I don't know a lot of people in Pence's world so I reached out to a friend who does, Frank Schaeffer. "As a former evangelical right wing leader myself (in the 1970s and 80s as my dad Francis Schaeffer’s nepotistic sidekick) today," he told me early this morning, "Mike Pence is transparent to me. I know the routine: a high moral attitude about everything-- except the dirty far right laundry hidden in the basement. To understand Pence you need to understand that he’s an evangelical far right Reconstructionist. Most theologians argue that the New Testament Law of Love “corrects” or “completes” the Old Testament Law of Retribution.
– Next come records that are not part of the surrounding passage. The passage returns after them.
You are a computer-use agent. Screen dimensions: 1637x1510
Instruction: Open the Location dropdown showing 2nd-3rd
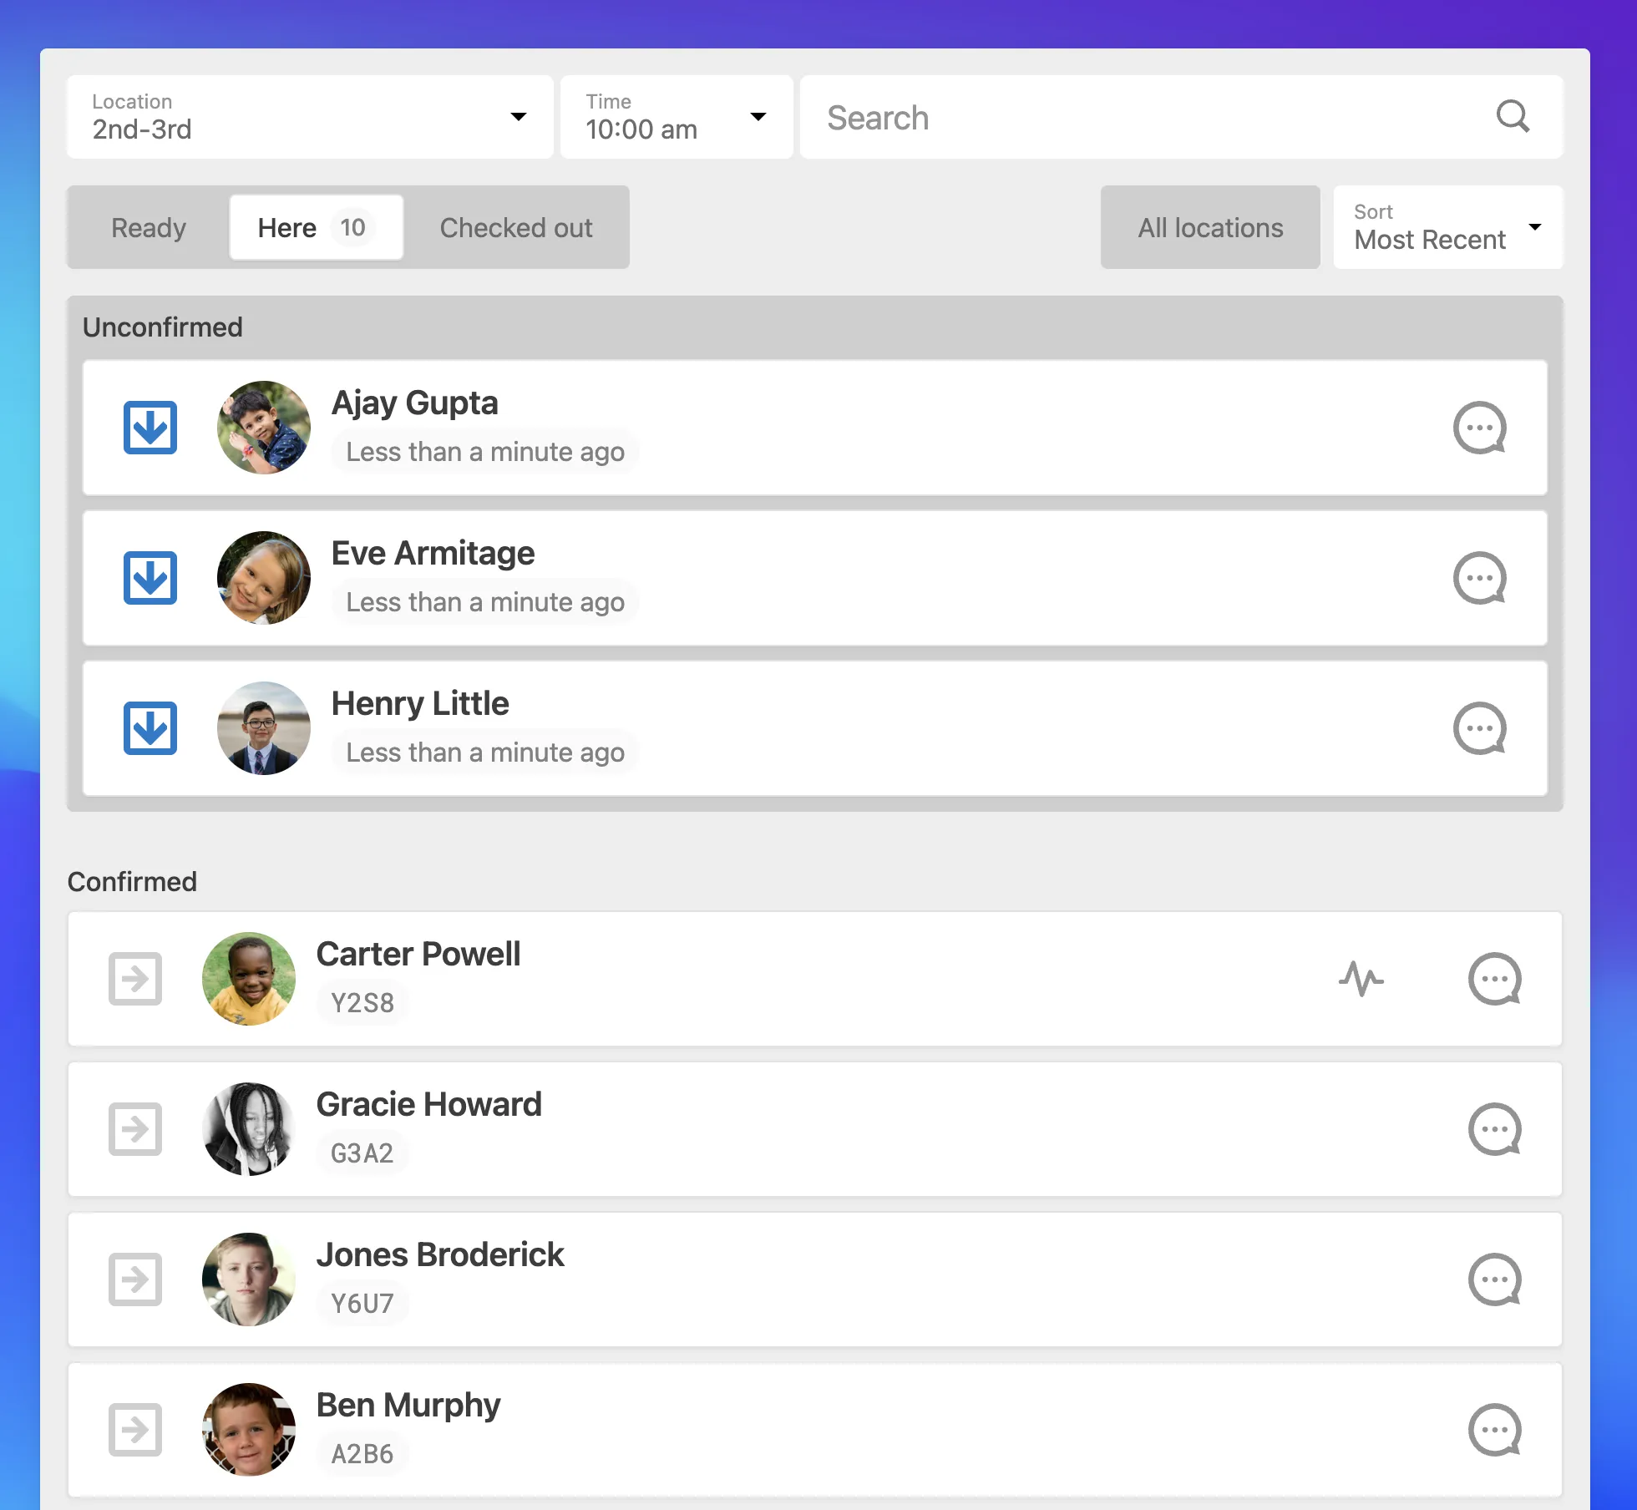(x=309, y=117)
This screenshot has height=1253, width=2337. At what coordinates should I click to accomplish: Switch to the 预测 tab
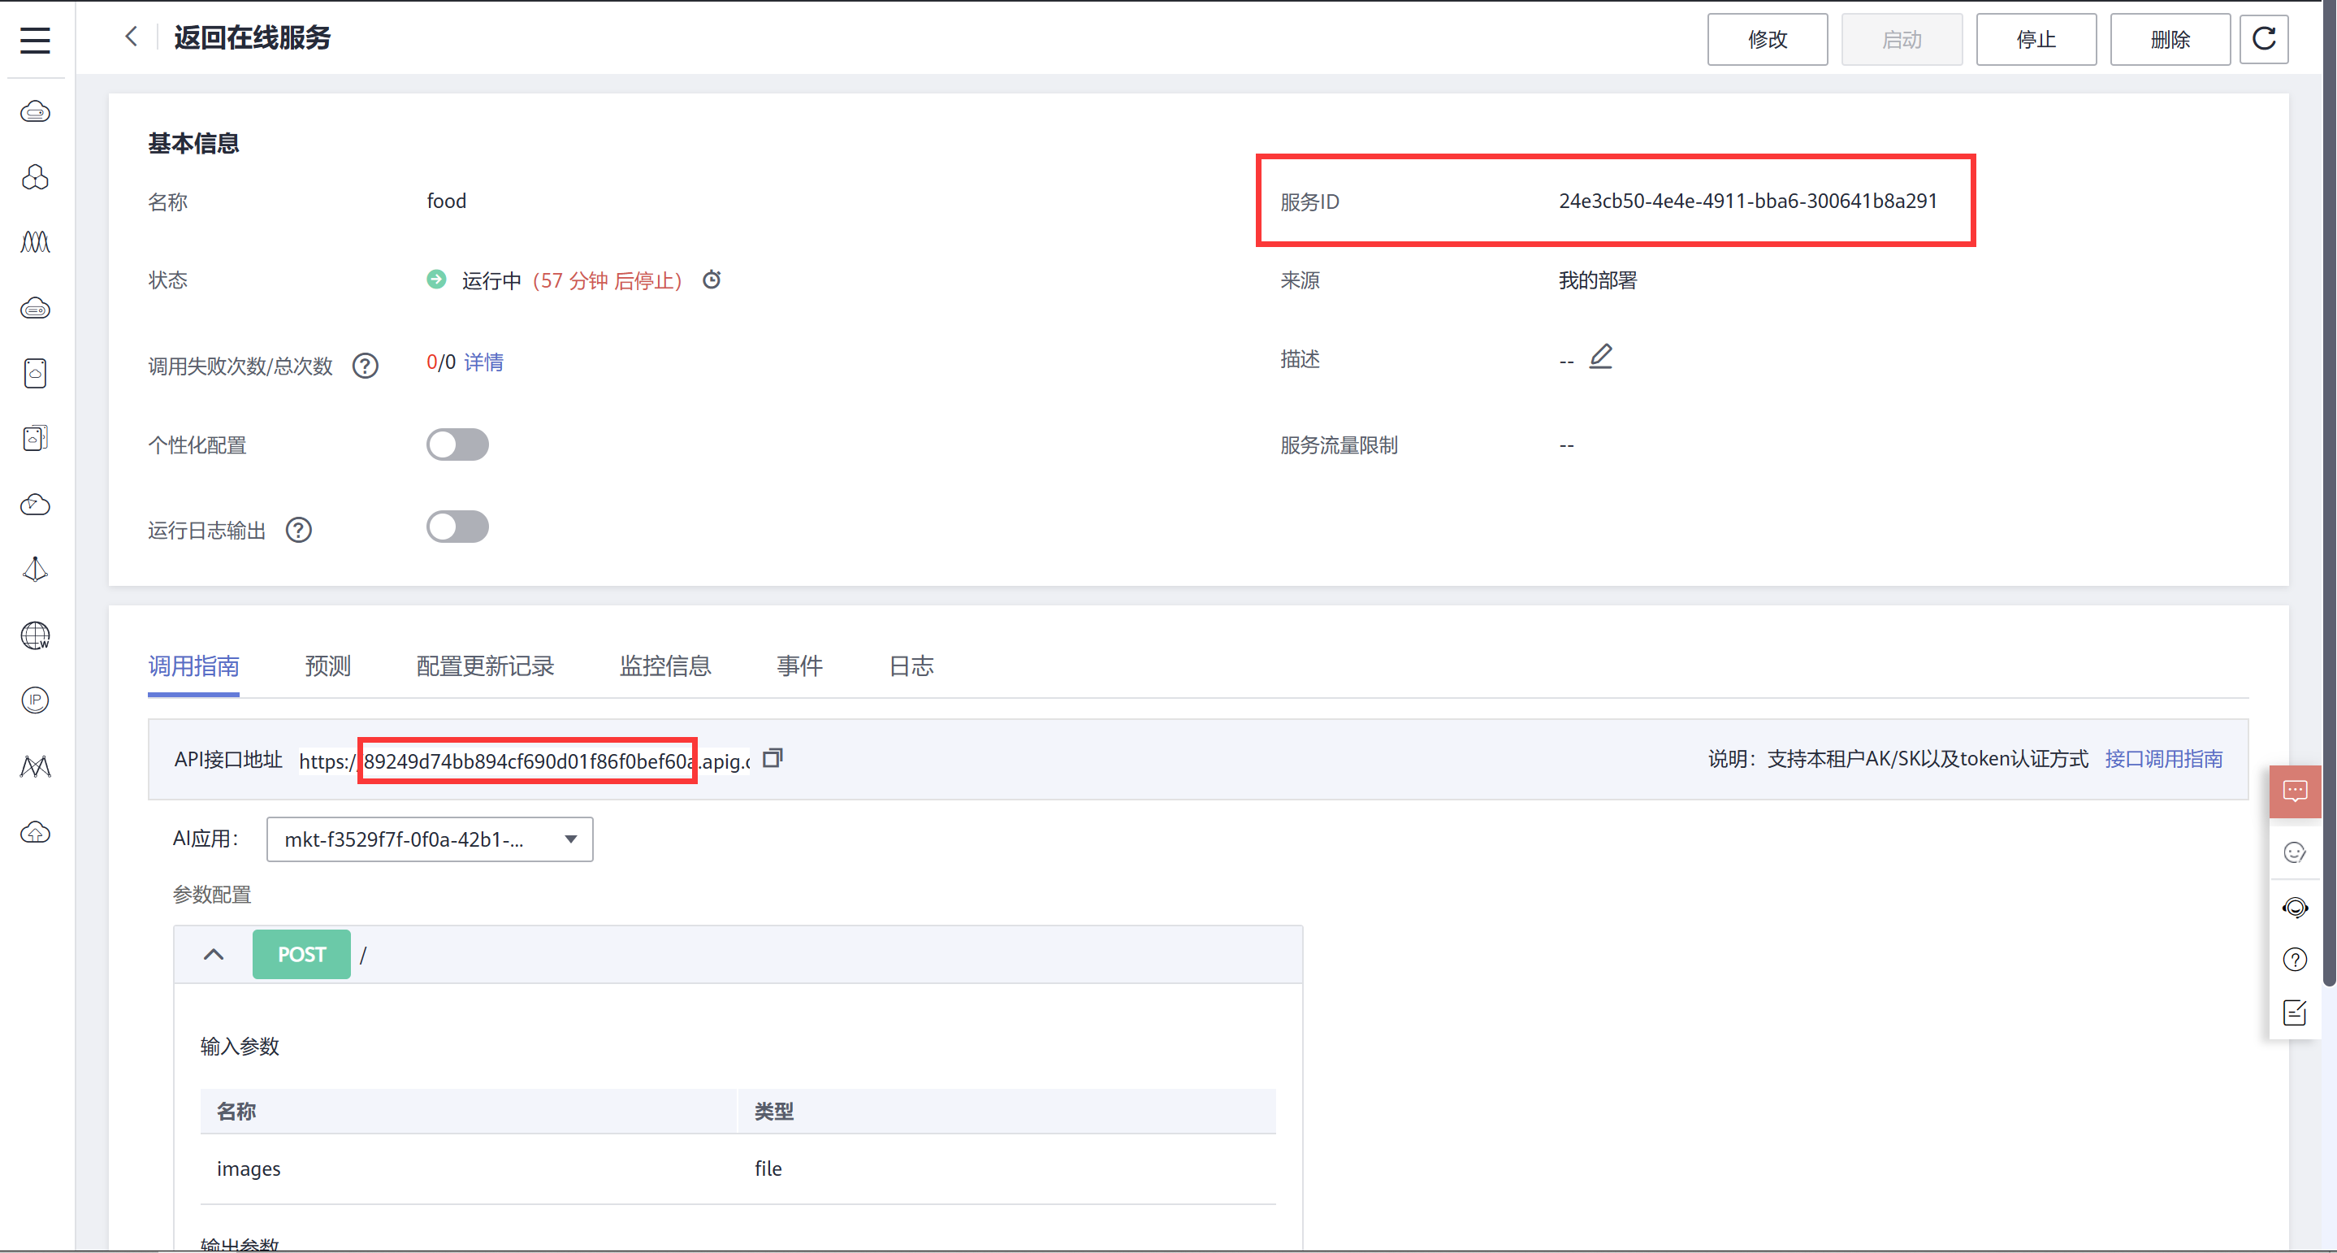coord(328,666)
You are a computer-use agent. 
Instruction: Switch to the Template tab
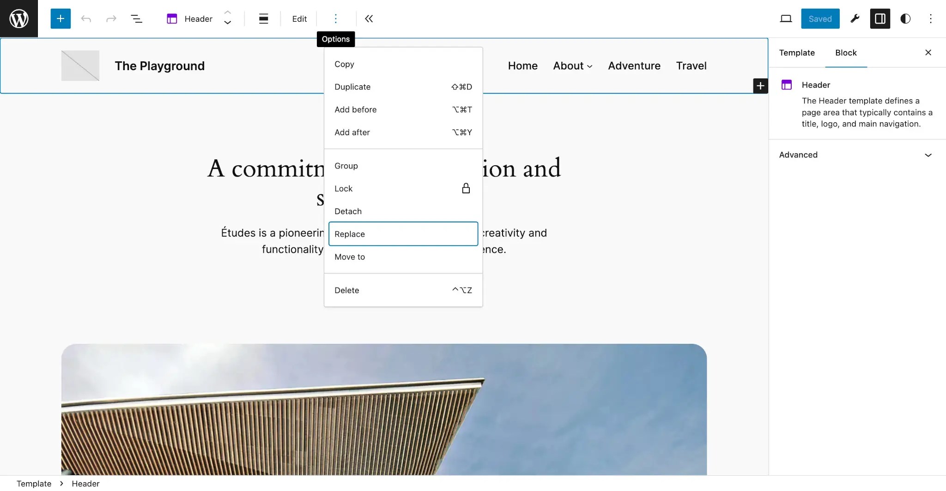[x=796, y=53]
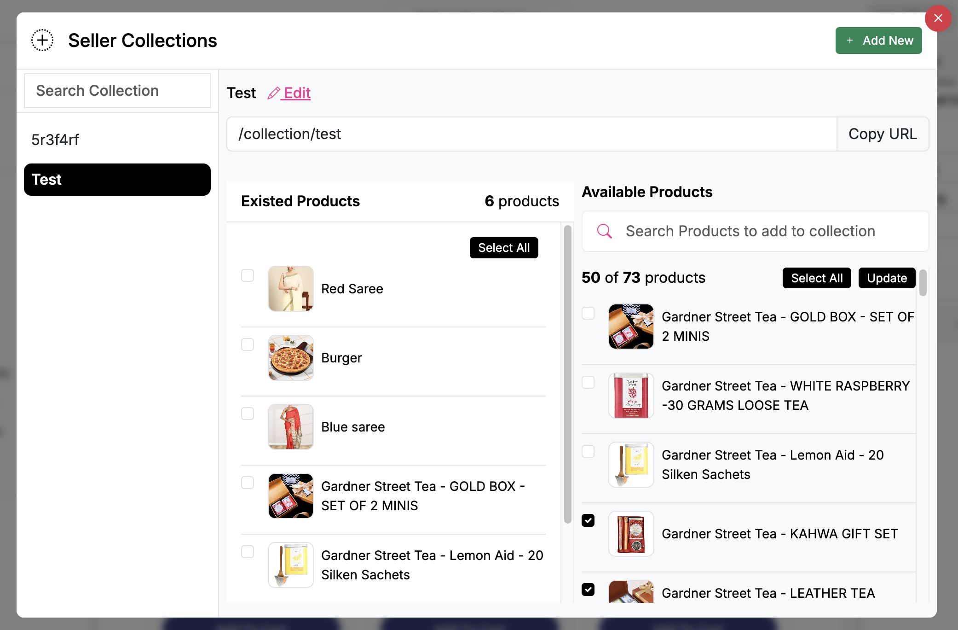Screen dimensions: 958x630
Task: Click Select All under Existed Products
Action: pyautogui.click(x=503, y=248)
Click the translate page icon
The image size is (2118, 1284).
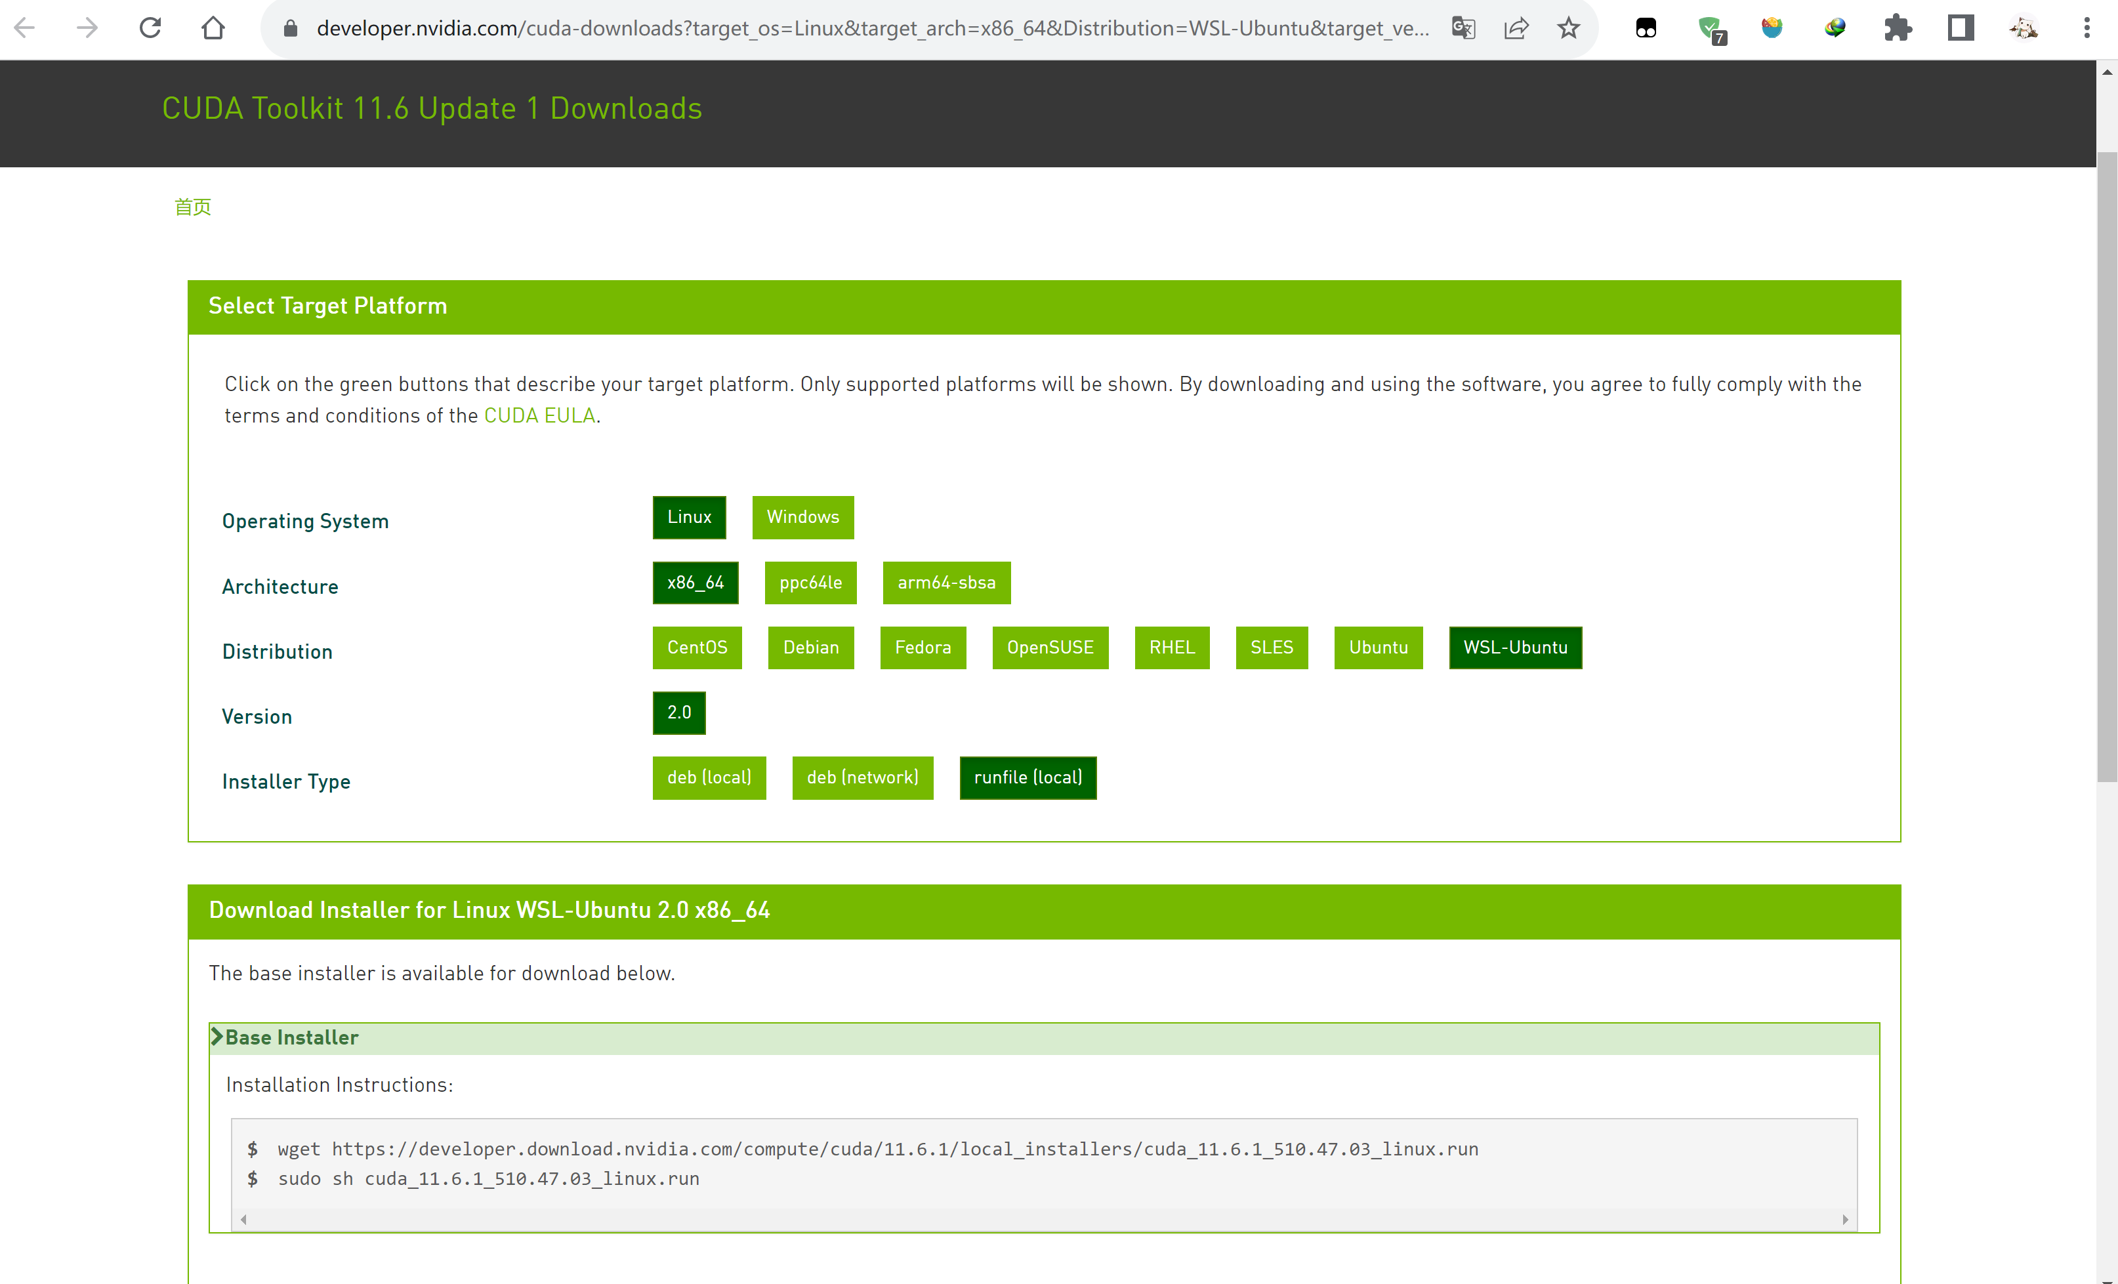1463,28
Not the Reconstructionists like Pence. Here’s a good summary of the Reconstructionists’ extremism from Frederick Clarkson (coauthor of Challenging the Christian Right):
“Epitomizing the Reconstructionist idea of Biblical ‘warfare’ is the centrality of capital punishment under Biblical Law. Doctrinal leaders (notably Rushdoony, North, and Bahnsen) call for the death penalty for a wide range of crimes in addition to such contemporary capital crimes as rape, kidnapping, and murder. Death is also the punishment for apostasy (abandonment of the faith), heresy, blasphemy, witchcraft, astrology, adultery, ‘sodomy or homosexuality,’ incest, striking a parent, incorrigible juvenile delinquency, and, in the case of women, “unchastity before marriage.” According to North, women who have abortions should be publicly executed, “along with those who advised them to abort their children.”
This is WHO Pence is at heart. The kind smarmy evangelical exterior hides the cold heart of a Christofascist thug. To Pence, Trump is just a stepping stone to theocracy."